Bell told SpaceNews that the factory is currently in its design phase, with construction expected to start in the middle of 2022. The $300 million cost will be covered by a “conduit financing” arranged through Space Florida.
Dale Ketcham, vice president of government and external relations for Space Florida, said Terran Orbital is using private financing that Space Florida arranged. “We can put together an attractive financing package from the private sector so the debt is owed to the capital markets not the taxpayers,” he told SpaceNews, adding that Space Florida arranged similar financing for other projects.
Space Florida received $38 million from the Florida Department of Transportation to build out infrastructure, such as utilities and roads, at the Launch and Landing Facility (LLF) to support Terran Orbital and other clients. “With Exploration Park all but filled up the LLF will be where we can next provide land for commercial space activities,” he said, referring to the business park just outside the gates of the Kennedy Space Center that is home to Blue Origin and OneWeb Satellites.
“Satellite manufacturing is and will continue to be an important part of the economy in the Space Coast, and with this announcement we are upping the ante,” Florida Gov.

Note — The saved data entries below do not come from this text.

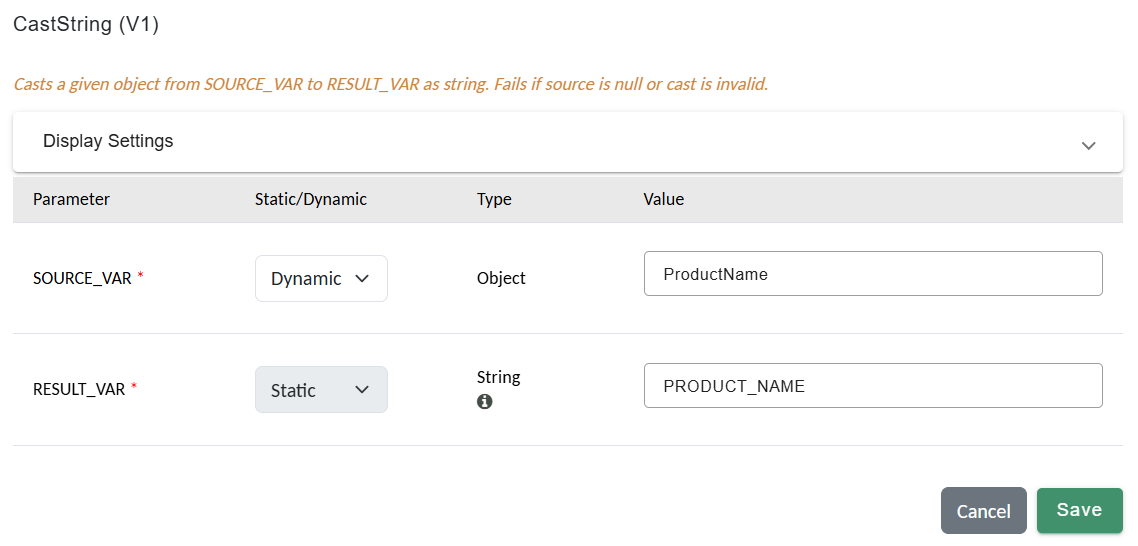Click the String type label
Image resolution: width=1138 pixels, height=546 pixels.
tap(498, 377)
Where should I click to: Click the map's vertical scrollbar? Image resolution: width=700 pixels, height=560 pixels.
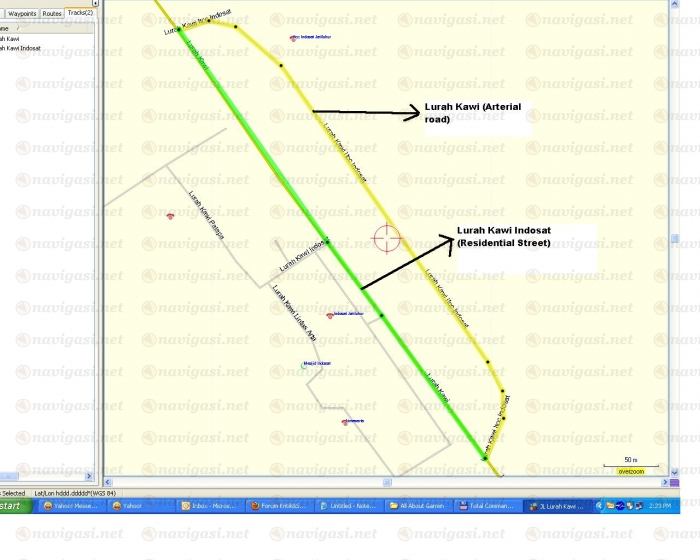click(x=674, y=238)
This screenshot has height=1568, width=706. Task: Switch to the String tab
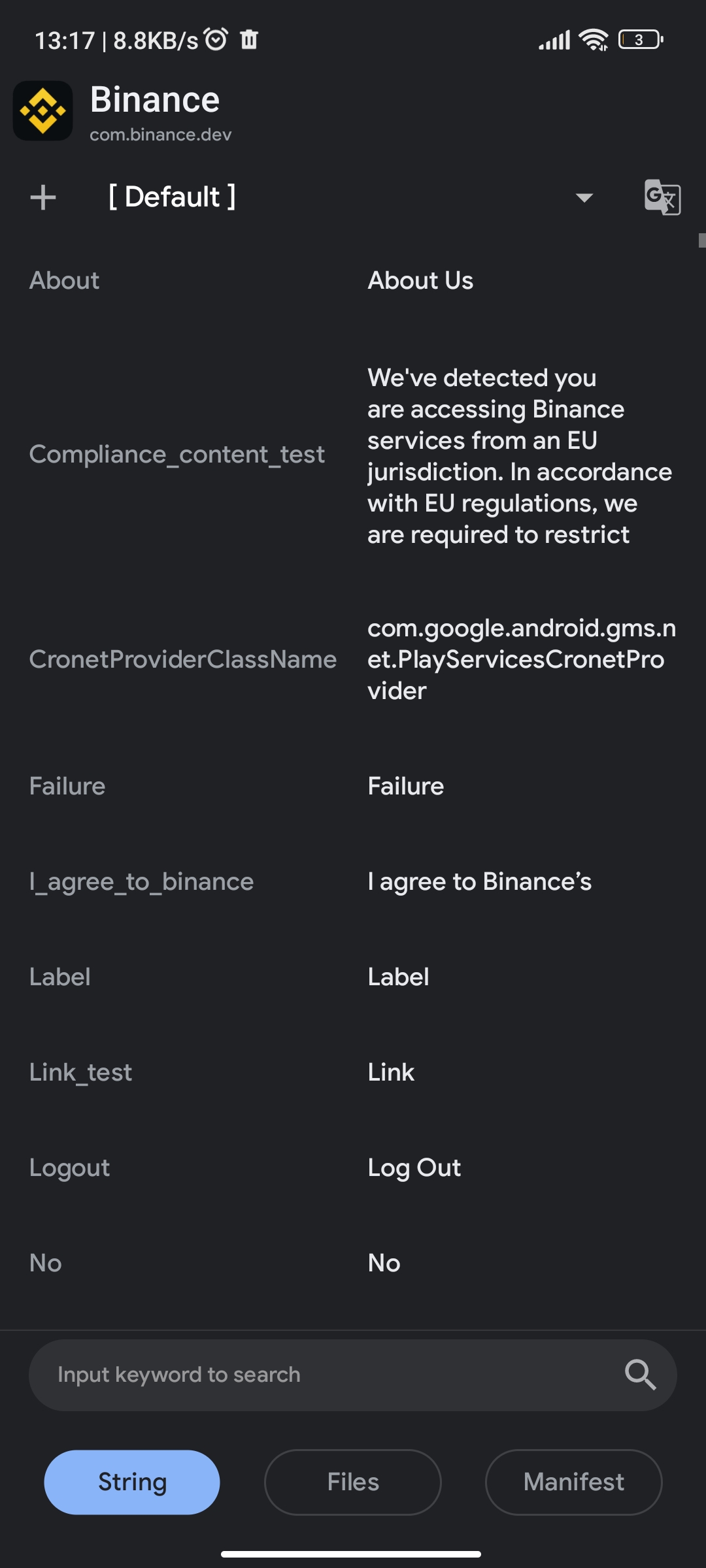tap(132, 1482)
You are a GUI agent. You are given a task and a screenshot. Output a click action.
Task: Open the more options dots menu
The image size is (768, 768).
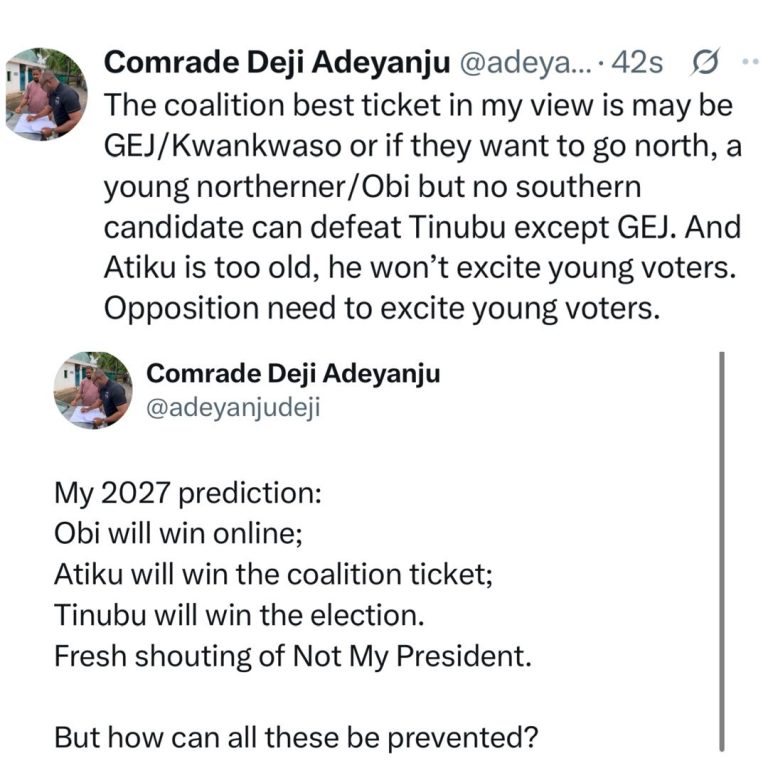tap(748, 62)
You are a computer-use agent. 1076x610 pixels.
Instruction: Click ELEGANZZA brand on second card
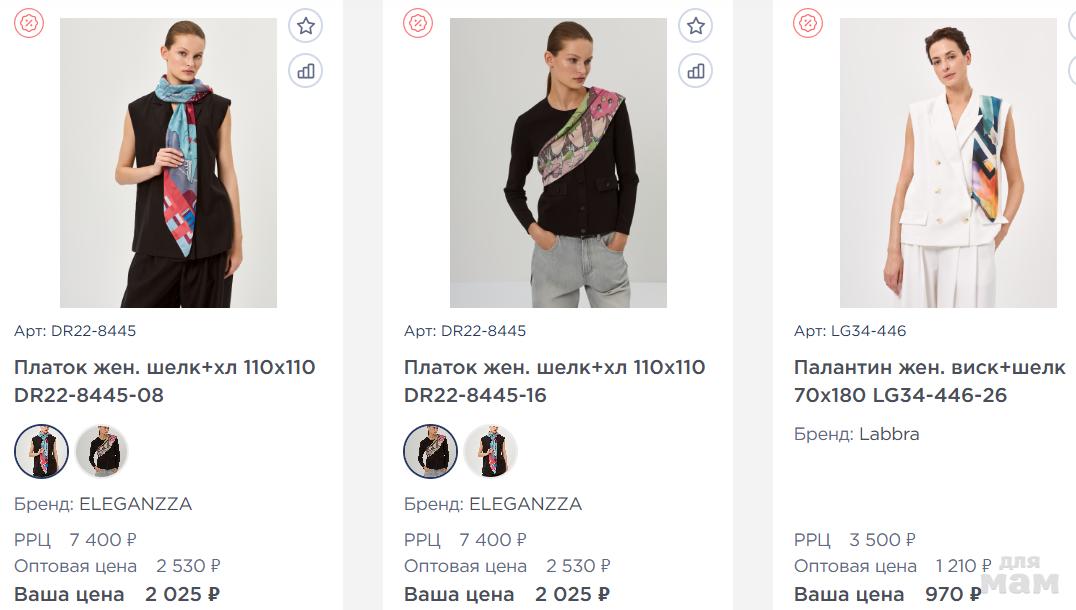[x=524, y=504]
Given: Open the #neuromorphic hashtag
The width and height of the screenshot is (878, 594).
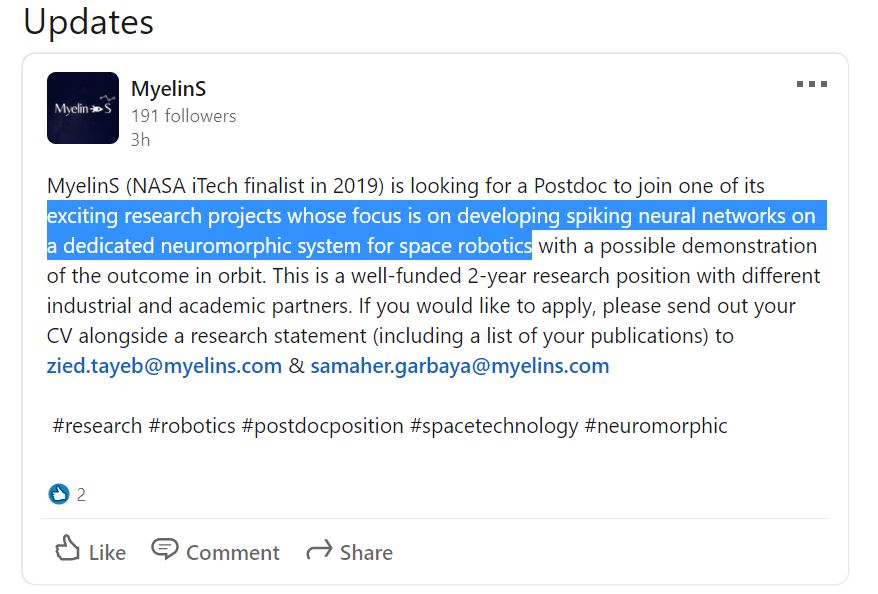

Ron DeSantis said in a statement. “In Florida, we are going to continue to take the lead on space by investing in infrastructure, training highly skilled workers and maintaining an economic climate that allows companies like Terran Orbital to thrive.”
While state and company officials claim that the factory will be the largest satellite manufacturing facility in the world, Lockheed Martin’s Gateway Center outside Denver, where the company consolidated its satellite manufacturing work, is designed to have 325,000 square meters of production facilities, offices and other buildings when fully built out.
Jeff Foust contributed to this report from Washington.